What to work on:
Copy out the rows below word for word. Leave the pictures out.

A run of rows
• • •

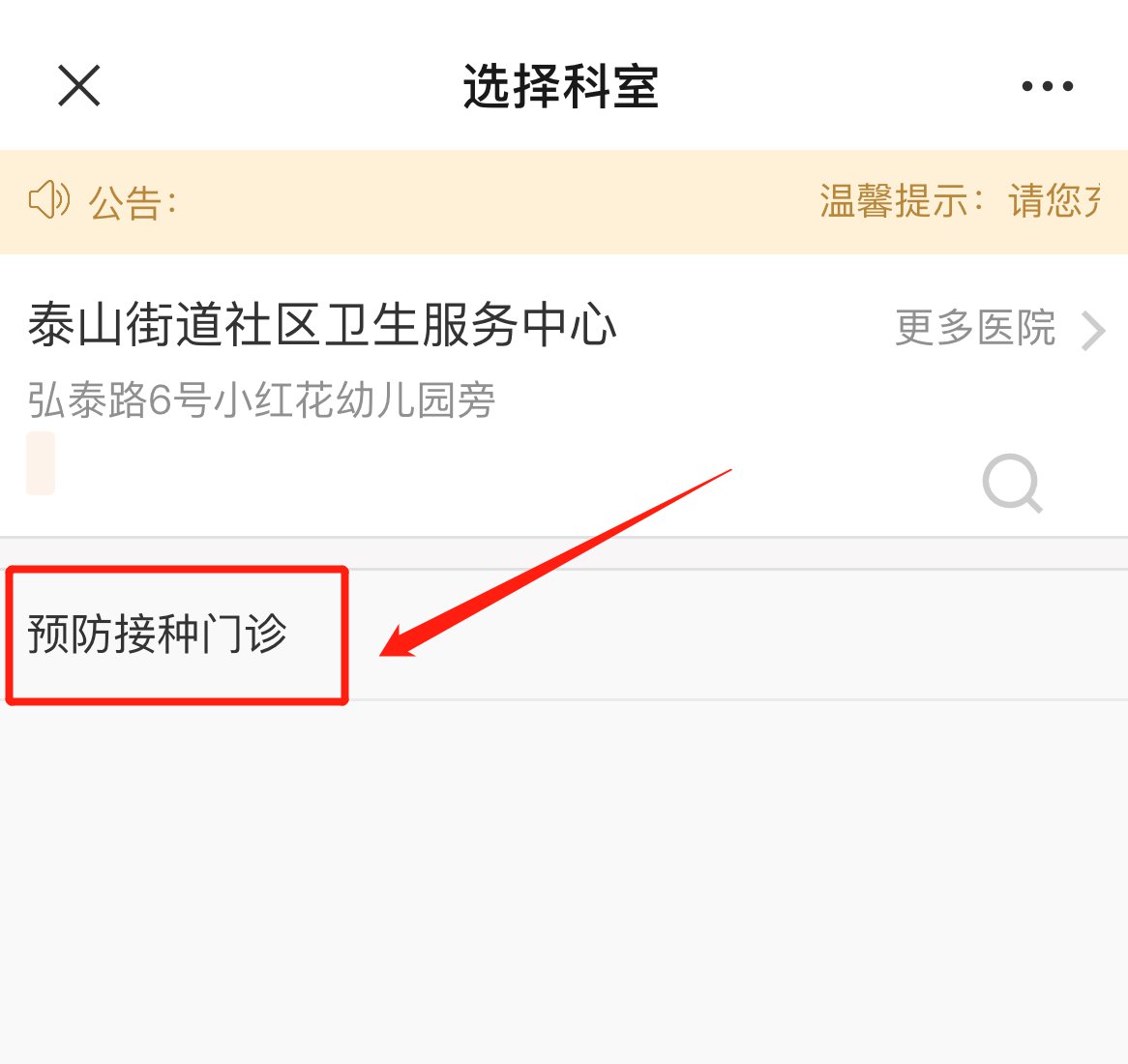Image resolution: width=1128 pixels, height=1064 pixels.
Task: Click the yellow announcement banner area
Action: 564,201
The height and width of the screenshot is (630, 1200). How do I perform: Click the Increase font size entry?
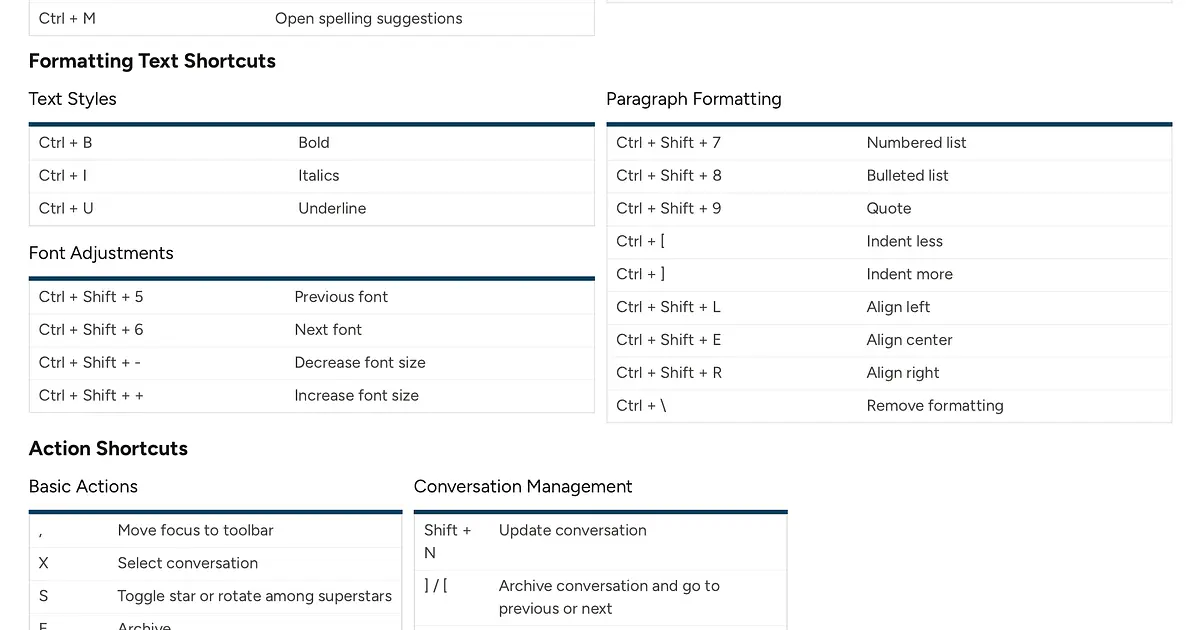coord(356,396)
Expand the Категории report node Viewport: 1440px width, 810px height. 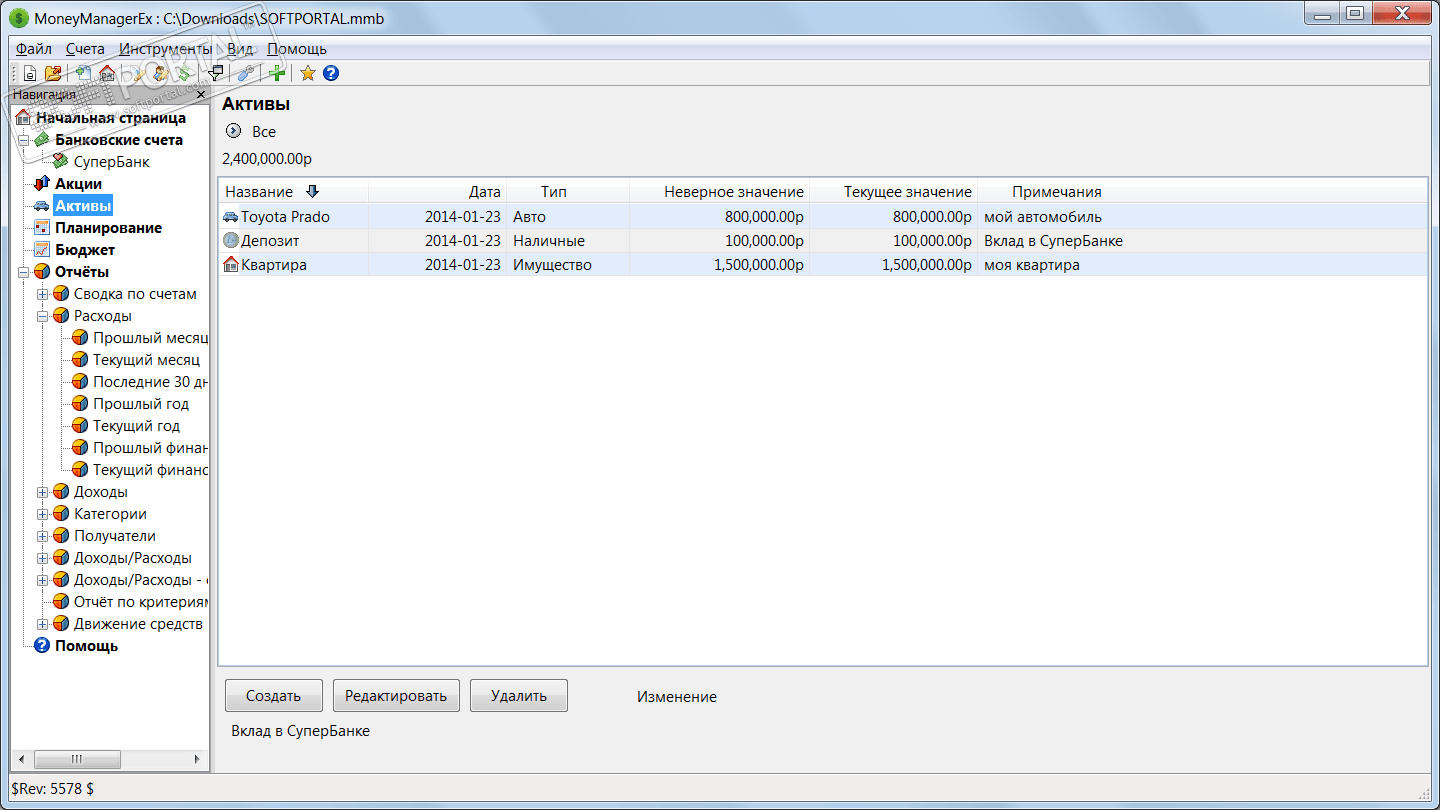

• • •

Task output:
Image resolution: width=1128 pixels, height=1064 pixels.
Task: Click the yellow announcement banner area
Action: 564,201
The height and width of the screenshot is (630, 1200). How do I perform: Click the Increase font size entry?
coord(356,396)
Expand the Категории report node Viewport: 1440px width, 810px height. 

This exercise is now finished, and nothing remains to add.